Las redes sociales nacieron como un canal para facilitar el contacto entre sus miembros. Un espacio en torno al cual se fomentara el reencuentro con los propios, y el descubrimiento de los ajenos.
Un lugar donde generar conversación, compartir libremente contenido, opiniones y comentarios. Su revolución como fenómeno de masas fue tal que irremediablemente atrajo a las marcas, quienes comenzaron a abrirse hueco, aunque siempre sin atender al principio básico que las define: la interacción y la conversación frente al monólogo propio de la comunicación que hasta ahora habían practicado.
Con el tiempo, las marcas no solo no han aceptado las reglas del juego 2.0; sino que han impuesto su criterio, desoyendo incluso las peticiones de sus usuarios; quienes decidieron acercarse a las marcas en busca de ayuda, obteniendo, en la gran mayoría de los casos, la callada por respuesta.

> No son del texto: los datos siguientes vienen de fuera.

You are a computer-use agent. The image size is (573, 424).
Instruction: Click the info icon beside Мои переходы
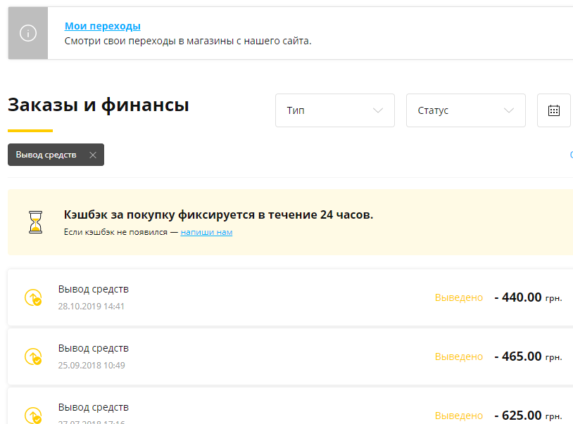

Pero, si pensábamos que la situación no podría ir a peor, nos equivocábamos. Facebook, en su ansia por sacar partido económico a sus 1.200 millones de usuarios, pesara a quien le pesara, introdujo la publicidad en sus filas. No contento con ello, decidió modificar su algoritmo, de tal modo que se limitara drásticamente la visibilidad de las publicaciones corporativas; hasta hacerla prácticamente invisible. Ante este diestro movimiento, a las empresas, después de haber invertido tiempo y recursos en construir una comunidad en los dominios de Mark Zuckerberg, no les quedó otra alternativa que pasar por caja, y comprar el engagement de su público, a golpe de talonario.